[Stored dataset entries]
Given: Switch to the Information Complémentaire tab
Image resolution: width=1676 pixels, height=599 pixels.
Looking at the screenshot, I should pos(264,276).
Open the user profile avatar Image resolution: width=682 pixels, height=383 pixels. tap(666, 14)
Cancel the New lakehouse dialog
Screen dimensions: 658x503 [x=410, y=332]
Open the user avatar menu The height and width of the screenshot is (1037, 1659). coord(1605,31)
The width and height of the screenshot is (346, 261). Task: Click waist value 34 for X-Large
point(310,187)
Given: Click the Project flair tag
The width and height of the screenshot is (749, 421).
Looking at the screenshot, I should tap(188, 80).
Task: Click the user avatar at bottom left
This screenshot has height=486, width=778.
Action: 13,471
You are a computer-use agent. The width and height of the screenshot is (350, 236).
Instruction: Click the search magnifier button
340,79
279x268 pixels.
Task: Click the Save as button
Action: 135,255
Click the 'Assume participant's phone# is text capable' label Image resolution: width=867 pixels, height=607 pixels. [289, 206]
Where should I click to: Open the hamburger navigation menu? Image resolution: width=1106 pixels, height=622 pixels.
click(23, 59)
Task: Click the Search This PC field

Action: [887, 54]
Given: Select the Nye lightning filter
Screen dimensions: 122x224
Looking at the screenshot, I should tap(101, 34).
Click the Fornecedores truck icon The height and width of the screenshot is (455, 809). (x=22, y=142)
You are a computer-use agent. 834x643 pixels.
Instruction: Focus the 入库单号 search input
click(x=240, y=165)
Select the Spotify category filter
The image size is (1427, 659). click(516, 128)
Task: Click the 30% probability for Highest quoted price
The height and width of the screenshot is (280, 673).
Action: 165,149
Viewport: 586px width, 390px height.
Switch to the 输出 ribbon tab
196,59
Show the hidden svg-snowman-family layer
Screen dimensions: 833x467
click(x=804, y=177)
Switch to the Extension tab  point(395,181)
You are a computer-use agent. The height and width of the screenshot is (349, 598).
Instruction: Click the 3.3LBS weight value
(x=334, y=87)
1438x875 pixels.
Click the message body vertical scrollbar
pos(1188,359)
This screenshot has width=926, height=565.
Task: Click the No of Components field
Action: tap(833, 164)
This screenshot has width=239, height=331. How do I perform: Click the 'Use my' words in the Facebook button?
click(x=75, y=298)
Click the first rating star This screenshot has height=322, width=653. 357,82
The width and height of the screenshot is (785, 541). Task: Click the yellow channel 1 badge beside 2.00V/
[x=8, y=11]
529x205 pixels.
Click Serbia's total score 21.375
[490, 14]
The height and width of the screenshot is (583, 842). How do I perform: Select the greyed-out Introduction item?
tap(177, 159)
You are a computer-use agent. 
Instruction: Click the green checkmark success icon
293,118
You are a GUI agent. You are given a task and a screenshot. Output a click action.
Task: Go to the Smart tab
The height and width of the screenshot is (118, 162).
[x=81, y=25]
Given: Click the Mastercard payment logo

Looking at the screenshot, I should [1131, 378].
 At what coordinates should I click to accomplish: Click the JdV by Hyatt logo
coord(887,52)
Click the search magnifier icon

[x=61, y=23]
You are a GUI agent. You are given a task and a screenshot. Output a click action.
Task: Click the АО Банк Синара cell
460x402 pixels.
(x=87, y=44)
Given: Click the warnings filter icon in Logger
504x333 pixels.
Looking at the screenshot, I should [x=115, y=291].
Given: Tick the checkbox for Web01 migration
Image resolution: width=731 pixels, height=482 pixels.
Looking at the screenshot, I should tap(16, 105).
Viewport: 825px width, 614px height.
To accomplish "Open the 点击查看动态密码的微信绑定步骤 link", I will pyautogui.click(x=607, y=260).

### Directions for this task
Revise the entries above so that each instance of "computer-use agent" becomes "desktop automation agent", keeping every other part of the lines as it is.

### Exercise output
Given: Switch to the Information Complémentaire tab
Image resolution: width=1676 pixels, height=599 pixels.
Looking at the screenshot, I should pos(264,276).
Open the user profile avatar Image resolution: width=682 pixels, height=383 pixels. tap(666, 14)
Cancel the New lakehouse dialog
Screen dimensions: 658x503 [x=410, y=332]
Open the user avatar menu The height and width of the screenshot is (1037, 1659). coord(1605,31)
The width and height of the screenshot is (346, 261). Task: Click waist value 34 for X-Large
point(310,187)
Given: Click the Project flair tag
The width and height of the screenshot is (749, 421).
Looking at the screenshot, I should tap(188, 80).
Task: Click the user avatar at bottom left
This screenshot has height=486, width=778.
Action: 13,471
You are a desktop automation agent. The width and height of the screenshot is (350, 236).
Instruction: Click the search magnifier button
340,79
279x268 pixels.
Task: Click the Save as button
Action: 135,255
Click the 'Assume participant's phone# is text capable' label Image resolution: width=867 pixels, height=607 pixels. [289, 206]
Where should I click to: Open the hamburger navigation menu? Image resolution: width=1106 pixels, height=622 pixels.
click(23, 59)
Task: Click the Search This PC field

Action: [887, 54]
Given: Select the Nye lightning filter
Screen dimensions: 122x224
Looking at the screenshot, I should tap(101, 34).
Click the Fornecedores truck icon The height and width of the screenshot is (455, 809). (x=22, y=142)
You are a desktop automation agent. 834x643 pixels.
Instruction: Focus the 入库单号 search input
click(x=240, y=165)
Select the Spotify category filter
The image size is (1427, 659). click(516, 128)
Task: Click the 30% probability for Highest quoted price
The height and width of the screenshot is (280, 673).
Action: 165,149
Viewport: 586px width, 390px height.
Switch to the 输出 ribbon tab
196,59
Show the hidden svg-snowman-family layer
Screen dimensions: 833x467
click(x=804, y=177)
Switch to the Extension tab  point(395,181)
You are a desktop automation agent. The height and width of the screenshot is (349, 598).
Instruction: Click the 3.3LBS weight value
(x=334, y=87)
1438x875 pixels.
Click the message body vertical scrollbar
pos(1188,359)
This screenshot has width=926, height=565.
Task: Click the No of Components field
Action: tap(833, 164)
This screenshot has width=239, height=331. How do I perform: Click the 'Use my' words in the Facebook button?
click(x=75, y=298)
Click the first rating star This screenshot has height=322, width=653. 357,82
The width and height of the screenshot is (785, 541). Task: Click the yellow channel 1 badge beside 2.00V/
[x=8, y=11]
529x205 pixels.
Click Serbia's total score 21.375
[490, 14]
The height and width of the screenshot is (583, 842). How do I perform: Select the greyed-out Introduction item?
tap(177, 159)
You are a desktop automation agent. 
Instruction: Click the green checkmark success icon
293,118
You are a GUI agent. You are given a task and a screenshot. Output a click action.
Task: Go to the Smart tab
The height and width of the screenshot is (118, 162).
[x=81, y=25]
Given: Click the Mastercard payment logo

Looking at the screenshot, I should [1131, 378].
 At what coordinates should I click to accomplish: Click the JdV by Hyatt logo
coord(887,52)
Click the search magnifier icon

[x=61, y=23]
You are a GUI agent. You are given a task and a screenshot. Output a click action.
Task: Click the АО Банк Синара cell
460x402 pixels.
(x=87, y=44)
Given: Click the warnings filter icon in Logger
504x333 pixels.
Looking at the screenshot, I should [x=115, y=291].
Given: Tick the checkbox for Web01 migration
Image resolution: width=731 pixels, height=482 pixels.
Looking at the screenshot, I should tap(16, 105).
Viewport: 825px width, 614px height.
To accomplish "Open the 点击查看动态密码的微信绑定步骤 link", I will pyautogui.click(x=607, y=260).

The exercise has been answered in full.